Edith Wharton: Designing the Drawing Room
A HABITATION FOR HERSELF
Land’s End
Wharton’s keen interest in interior design and architecture continued throughout her career. Henry James once said that “No one fully knows our Edith who has not seen her in the act of creating a habitation for herself.” Wharton grew up in New York City and spent the warmer months in Newport. Soon after her marriage to Edward “Teddy” Wharton in 1885, she moved into Land’s End, a mansion in Newport. She writes in her autobiography that Land’s End was “an ugly wooden house with half an acre of rock and illimitable miles of Atlantic Ocean.” Yet Wharton loved the home for its “windows framing the endlessly changing moods of the misty Atlantic, and the night-long sound of the surges against the cliffs.” As seen in the images below of the drawing room and glass room interiors, the windows that Wharton so valued abounded in her Newport home.

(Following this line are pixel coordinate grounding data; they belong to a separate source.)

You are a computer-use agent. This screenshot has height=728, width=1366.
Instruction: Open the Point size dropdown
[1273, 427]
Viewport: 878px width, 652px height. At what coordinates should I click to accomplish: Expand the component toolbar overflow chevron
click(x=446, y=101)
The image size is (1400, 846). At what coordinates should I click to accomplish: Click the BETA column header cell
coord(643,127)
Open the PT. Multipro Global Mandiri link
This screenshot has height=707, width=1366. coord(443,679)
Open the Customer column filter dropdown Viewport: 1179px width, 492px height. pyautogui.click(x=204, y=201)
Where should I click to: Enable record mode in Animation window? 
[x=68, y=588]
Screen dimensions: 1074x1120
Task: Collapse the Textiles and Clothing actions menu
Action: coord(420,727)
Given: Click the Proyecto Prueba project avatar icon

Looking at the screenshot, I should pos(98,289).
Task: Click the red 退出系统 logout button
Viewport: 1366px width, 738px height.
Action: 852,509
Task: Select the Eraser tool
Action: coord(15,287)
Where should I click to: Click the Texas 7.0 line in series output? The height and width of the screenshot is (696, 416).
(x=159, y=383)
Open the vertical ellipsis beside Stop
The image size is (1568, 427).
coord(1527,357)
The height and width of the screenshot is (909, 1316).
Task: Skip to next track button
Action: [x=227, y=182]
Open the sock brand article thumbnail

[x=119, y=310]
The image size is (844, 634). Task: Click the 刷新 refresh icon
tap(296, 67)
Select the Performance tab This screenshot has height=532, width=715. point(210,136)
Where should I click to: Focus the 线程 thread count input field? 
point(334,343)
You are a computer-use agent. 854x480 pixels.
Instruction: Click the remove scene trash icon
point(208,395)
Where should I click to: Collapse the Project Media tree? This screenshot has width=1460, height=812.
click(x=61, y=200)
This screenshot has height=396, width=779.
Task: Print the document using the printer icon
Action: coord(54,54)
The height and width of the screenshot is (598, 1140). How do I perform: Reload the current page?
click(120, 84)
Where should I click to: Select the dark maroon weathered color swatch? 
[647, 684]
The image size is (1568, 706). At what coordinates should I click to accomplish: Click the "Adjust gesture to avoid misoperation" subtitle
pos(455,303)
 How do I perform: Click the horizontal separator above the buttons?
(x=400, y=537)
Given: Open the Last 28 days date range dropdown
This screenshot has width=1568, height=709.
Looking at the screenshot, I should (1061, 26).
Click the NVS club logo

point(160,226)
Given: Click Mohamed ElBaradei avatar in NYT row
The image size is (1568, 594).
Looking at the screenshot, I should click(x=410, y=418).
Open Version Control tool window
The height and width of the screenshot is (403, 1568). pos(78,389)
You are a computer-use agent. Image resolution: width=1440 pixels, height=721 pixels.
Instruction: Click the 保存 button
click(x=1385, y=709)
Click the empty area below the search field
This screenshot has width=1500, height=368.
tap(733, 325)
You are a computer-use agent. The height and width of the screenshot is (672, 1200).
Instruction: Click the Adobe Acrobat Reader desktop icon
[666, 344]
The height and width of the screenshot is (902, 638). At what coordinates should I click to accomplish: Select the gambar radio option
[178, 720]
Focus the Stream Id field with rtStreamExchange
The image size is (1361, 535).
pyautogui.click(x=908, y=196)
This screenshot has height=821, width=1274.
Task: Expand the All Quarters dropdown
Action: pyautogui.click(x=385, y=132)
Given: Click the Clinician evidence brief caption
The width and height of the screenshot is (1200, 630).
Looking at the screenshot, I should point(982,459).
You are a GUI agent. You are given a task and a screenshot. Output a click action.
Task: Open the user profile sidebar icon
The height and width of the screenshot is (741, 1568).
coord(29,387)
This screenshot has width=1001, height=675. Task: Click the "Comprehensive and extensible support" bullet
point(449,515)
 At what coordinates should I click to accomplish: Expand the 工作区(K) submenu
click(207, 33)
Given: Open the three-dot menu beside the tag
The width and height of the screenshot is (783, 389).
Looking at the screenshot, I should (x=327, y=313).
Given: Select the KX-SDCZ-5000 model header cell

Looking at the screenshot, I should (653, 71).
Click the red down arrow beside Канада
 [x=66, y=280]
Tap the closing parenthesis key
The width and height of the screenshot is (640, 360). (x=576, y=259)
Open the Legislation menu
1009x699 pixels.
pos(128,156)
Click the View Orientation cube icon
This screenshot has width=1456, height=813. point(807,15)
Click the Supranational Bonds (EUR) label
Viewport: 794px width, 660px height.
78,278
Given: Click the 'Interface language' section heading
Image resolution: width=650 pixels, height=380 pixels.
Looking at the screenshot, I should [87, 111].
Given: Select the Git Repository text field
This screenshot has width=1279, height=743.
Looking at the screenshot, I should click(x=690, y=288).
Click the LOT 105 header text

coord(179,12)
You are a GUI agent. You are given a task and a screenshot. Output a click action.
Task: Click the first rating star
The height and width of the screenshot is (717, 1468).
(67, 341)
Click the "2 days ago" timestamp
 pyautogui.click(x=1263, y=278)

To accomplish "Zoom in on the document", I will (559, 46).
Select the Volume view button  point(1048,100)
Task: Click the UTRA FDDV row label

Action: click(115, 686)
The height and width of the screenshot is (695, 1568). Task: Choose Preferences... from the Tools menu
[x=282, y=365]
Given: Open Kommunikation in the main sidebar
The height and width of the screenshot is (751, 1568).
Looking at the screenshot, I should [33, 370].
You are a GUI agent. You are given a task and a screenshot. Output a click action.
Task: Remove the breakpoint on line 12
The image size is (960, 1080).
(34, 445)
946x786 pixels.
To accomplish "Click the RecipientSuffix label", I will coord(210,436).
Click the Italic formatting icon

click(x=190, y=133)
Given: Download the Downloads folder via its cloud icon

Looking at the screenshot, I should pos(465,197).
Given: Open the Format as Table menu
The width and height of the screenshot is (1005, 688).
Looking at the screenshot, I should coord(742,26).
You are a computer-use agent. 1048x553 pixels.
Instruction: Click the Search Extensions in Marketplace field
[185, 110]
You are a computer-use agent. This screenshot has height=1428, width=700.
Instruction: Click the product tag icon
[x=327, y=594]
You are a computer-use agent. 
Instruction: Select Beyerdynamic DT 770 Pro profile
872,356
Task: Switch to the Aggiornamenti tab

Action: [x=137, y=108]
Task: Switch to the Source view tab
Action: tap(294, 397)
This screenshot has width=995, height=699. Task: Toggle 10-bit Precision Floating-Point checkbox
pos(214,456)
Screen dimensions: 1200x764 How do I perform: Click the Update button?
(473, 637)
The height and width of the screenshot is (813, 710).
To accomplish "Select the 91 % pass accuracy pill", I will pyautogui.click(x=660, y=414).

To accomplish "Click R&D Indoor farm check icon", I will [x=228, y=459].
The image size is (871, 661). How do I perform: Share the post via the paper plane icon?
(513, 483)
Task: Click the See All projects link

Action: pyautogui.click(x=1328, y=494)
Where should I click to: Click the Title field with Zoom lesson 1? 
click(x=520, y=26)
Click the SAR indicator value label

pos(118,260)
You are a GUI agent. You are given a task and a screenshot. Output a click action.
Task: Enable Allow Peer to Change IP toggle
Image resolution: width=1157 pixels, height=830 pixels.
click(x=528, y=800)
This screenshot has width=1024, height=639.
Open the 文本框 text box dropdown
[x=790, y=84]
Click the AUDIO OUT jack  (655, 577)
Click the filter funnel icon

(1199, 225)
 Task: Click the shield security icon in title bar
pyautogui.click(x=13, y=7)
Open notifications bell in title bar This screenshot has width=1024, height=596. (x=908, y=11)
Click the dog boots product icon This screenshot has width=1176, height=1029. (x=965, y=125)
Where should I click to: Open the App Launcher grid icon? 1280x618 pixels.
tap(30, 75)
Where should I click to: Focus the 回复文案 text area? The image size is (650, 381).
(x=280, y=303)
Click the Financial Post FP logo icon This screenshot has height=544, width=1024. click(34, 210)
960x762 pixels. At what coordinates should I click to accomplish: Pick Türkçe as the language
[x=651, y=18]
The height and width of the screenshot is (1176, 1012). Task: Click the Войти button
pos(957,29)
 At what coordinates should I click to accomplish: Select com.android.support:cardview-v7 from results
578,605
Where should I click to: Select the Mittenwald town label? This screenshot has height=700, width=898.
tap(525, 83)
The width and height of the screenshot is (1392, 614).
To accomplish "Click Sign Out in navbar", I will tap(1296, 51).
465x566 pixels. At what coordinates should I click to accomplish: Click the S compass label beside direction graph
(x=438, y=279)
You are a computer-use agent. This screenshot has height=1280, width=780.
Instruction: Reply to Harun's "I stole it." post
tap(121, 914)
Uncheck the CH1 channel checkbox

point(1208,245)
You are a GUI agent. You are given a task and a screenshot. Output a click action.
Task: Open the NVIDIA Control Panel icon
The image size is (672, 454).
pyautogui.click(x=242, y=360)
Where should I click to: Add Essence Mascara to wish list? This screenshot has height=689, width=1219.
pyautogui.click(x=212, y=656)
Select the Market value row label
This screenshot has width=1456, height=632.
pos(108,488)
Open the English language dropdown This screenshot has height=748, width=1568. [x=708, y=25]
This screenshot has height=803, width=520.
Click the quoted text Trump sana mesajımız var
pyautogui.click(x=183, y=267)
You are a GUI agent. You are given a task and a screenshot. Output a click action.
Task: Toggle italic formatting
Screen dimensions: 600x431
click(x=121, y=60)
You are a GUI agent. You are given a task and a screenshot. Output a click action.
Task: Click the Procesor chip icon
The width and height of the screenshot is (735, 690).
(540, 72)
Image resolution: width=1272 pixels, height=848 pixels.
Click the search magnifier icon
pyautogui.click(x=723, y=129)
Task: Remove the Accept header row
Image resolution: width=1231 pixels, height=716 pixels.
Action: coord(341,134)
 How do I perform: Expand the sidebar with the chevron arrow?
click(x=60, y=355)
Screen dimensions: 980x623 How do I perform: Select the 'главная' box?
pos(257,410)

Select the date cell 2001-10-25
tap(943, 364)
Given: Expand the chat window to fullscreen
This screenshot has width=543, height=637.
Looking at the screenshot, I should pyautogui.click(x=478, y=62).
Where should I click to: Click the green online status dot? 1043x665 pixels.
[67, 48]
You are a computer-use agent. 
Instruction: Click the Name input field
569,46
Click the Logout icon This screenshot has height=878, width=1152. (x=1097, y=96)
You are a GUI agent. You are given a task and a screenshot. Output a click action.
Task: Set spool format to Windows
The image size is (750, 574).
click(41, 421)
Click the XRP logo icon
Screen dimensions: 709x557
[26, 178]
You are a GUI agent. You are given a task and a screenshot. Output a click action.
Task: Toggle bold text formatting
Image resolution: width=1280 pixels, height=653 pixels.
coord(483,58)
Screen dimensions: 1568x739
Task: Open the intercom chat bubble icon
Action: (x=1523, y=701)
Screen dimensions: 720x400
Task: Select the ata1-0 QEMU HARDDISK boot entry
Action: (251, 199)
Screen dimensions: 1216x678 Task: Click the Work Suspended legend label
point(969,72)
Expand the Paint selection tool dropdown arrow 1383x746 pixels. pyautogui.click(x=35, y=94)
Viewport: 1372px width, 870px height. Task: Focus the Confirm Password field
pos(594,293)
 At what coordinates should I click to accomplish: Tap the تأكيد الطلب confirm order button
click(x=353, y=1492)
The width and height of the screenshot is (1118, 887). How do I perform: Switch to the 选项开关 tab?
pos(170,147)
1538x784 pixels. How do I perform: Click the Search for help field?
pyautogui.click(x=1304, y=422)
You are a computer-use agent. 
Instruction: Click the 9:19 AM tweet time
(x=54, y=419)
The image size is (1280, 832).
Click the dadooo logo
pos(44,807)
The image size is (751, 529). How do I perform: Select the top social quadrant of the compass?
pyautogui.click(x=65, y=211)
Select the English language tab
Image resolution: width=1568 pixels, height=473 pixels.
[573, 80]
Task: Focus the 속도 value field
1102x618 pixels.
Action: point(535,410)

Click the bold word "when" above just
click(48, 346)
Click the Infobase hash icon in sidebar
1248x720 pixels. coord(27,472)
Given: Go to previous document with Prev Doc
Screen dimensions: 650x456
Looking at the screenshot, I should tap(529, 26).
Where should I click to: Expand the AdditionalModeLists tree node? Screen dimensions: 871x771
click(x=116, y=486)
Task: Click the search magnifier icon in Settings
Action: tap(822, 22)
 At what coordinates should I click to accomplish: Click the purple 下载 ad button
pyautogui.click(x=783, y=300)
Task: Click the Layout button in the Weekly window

According to Wharton, the writing of The Decoration of Houses and her time at Land’s End were entwined. Through the design of this home, Wharton initiated her friendship with Codman and began to develop her ideas about interior design and architecture. She remembers that the exterior of the house was “incurably ugly,” but she managed to improve the situation through the addition of hedges and niches like those seen in the photographs to the right.